WHAT IS BEING ASKED
Repeat the data verbatim.
::: RECORDS PROVIDED
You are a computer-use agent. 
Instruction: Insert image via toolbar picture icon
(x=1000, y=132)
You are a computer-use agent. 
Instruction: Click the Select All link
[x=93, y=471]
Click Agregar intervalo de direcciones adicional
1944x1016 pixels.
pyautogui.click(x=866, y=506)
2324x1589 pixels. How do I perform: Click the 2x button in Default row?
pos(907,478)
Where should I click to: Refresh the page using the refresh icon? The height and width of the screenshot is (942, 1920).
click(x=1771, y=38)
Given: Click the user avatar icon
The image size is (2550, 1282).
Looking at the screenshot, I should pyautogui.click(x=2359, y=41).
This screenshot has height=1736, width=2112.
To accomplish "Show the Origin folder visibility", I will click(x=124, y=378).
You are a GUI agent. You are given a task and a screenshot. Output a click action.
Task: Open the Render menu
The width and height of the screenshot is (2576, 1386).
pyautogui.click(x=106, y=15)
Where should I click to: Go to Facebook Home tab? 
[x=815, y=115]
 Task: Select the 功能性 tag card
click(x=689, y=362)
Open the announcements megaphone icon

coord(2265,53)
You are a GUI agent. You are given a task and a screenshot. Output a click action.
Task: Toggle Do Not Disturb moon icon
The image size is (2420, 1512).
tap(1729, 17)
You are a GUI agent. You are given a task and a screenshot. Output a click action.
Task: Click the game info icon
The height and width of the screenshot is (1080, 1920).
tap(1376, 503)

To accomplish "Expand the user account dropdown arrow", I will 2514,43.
::::::
REPLY
You are a computer-use agent. 
Instruction: Insert image via toolbar picture icon
(x=1000, y=132)
You are a computer-use agent. 
Instruction: Click the Select All link
[x=93, y=471]
Click Agregar intervalo de direcciones adicional
1944x1016 pixels.
pyautogui.click(x=866, y=506)
2324x1589 pixels. How do I perform: Click the 2x button in Default row?
pos(907,478)
Where should I click to: Refresh the page using the refresh icon? The height and width of the screenshot is (942, 1920).
click(x=1771, y=38)
Given: Click the user avatar icon
The image size is (2550, 1282).
Looking at the screenshot, I should pyautogui.click(x=2359, y=41).
This screenshot has height=1736, width=2112.
To accomplish "Show the Origin folder visibility", I will click(x=124, y=378).
You are a GUI agent. You are given a task and a screenshot. Output a click action.
Task: Open the Render menu
The width and height of the screenshot is (2576, 1386).
pyautogui.click(x=106, y=15)
Where should I click to: Go to Facebook Home tab? 
[x=815, y=115]
 Task: Select the 功能性 tag card
click(x=689, y=362)
Open the announcements megaphone icon

coord(2265,53)
You are a GUI agent. You are given a task and a screenshot. Output a click action.
Task: Toggle Do Not Disturb moon icon
The image size is (2420, 1512).
tap(1729, 17)
You are a GUI agent. You are given a task and a screenshot. Output a click action.
Task: Click the game info icon
The height and width of the screenshot is (1080, 1920).
tap(1376, 503)

To accomplish "Expand the user account dropdown arrow", I will 2514,43.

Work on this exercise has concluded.